*INSTRUCTIONS FOR THE TASK:*
Retype the items below word for word, beginning at the line that contains "Click the monitored icon on the Alien row" and stopping after the line that contains "Action: [229, 748]".

↓

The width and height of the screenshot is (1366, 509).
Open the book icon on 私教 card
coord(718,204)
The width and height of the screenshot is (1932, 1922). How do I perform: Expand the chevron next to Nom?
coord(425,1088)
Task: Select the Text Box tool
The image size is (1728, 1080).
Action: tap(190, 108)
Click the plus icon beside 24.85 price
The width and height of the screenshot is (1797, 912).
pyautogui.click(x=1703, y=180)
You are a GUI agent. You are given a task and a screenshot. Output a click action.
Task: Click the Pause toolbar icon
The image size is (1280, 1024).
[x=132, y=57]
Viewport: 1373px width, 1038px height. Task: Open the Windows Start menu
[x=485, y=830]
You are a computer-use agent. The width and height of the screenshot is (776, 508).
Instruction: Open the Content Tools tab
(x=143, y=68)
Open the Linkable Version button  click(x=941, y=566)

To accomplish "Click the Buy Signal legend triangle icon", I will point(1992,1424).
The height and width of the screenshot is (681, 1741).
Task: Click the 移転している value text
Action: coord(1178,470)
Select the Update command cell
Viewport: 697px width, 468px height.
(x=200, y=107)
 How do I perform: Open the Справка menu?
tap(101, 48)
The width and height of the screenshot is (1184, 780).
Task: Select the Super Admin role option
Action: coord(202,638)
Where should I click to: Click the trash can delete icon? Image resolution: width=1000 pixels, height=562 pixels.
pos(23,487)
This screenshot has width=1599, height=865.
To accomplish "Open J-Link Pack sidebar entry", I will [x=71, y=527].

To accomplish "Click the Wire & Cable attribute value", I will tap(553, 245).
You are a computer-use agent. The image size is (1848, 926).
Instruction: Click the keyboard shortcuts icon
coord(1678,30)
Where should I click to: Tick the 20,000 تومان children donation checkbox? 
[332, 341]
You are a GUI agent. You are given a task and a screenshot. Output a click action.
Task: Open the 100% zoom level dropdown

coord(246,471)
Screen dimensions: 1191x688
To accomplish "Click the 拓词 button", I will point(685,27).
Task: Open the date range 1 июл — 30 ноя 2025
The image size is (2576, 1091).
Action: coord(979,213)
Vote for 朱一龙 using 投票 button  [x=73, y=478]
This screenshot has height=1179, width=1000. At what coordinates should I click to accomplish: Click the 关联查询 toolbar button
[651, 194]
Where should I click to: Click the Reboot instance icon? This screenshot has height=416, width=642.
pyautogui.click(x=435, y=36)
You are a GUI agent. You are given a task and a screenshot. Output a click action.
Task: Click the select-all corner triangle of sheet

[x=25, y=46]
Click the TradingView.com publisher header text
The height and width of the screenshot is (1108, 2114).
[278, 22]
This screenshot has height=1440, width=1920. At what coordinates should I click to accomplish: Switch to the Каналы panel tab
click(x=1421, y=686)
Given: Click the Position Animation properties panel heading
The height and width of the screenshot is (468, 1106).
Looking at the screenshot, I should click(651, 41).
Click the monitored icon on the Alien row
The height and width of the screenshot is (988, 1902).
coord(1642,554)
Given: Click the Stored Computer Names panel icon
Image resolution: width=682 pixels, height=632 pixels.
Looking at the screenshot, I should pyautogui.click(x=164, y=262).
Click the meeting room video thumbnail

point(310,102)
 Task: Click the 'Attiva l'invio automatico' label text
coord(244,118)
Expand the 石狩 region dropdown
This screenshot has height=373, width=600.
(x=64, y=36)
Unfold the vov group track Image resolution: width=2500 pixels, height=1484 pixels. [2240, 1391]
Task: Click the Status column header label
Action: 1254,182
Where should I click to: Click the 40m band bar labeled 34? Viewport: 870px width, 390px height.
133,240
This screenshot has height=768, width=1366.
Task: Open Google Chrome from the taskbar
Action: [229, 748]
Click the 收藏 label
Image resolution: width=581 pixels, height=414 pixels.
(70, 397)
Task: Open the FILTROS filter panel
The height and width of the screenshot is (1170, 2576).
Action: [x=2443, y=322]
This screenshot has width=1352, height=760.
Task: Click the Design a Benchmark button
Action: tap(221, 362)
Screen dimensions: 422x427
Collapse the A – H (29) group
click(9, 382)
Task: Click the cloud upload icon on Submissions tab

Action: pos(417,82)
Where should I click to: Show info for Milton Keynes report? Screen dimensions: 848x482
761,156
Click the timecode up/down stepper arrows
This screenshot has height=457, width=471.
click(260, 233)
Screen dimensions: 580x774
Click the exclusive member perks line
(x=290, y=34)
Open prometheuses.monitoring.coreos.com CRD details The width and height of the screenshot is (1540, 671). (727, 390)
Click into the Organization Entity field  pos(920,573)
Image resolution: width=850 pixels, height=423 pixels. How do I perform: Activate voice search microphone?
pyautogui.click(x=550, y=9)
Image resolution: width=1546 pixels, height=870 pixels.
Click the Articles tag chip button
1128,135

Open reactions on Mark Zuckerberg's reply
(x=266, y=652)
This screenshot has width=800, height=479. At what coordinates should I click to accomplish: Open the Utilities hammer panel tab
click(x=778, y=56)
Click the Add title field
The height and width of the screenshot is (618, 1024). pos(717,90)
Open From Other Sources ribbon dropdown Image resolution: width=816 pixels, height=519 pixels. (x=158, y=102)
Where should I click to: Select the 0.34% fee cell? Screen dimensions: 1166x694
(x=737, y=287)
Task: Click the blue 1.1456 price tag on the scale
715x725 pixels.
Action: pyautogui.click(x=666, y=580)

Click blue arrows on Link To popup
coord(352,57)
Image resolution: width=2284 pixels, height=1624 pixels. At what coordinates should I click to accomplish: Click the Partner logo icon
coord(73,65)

↑

*EXERCISE ANSWER:*
Click the monitored icon on the Alien row
The height and width of the screenshot is (988, 1902).
coord(1642,554)
Given: Click the Stored Computer Names panel icon
Image resolution: width=682 pixels, height=632 pixels.
Looking at the screenshot, I should pyautogui.click(x=164, y=262).
Click the meeting room video thumbnail

point(310,102)
 Task: Click the 'Attiva l'invio automatico' label text
coord(244,118)
Expand the 石狩 region dropdown
This screenshot has height=373, width=600.
(x=64, y=36)
Unfold the vov group track Image resolution: width=2500 pixels, height=1484 pixels. [2240, 1391]
Task: Click the Status column header label
Action: 1254,182
Where should I click to: Click the 40m band bar labeled 34? Viewport: 870px width, 390px height.
133,240
This screenshot has height=768, width=1366.
Task: Open Google Chrome from the taskbar
Action: [229, 748]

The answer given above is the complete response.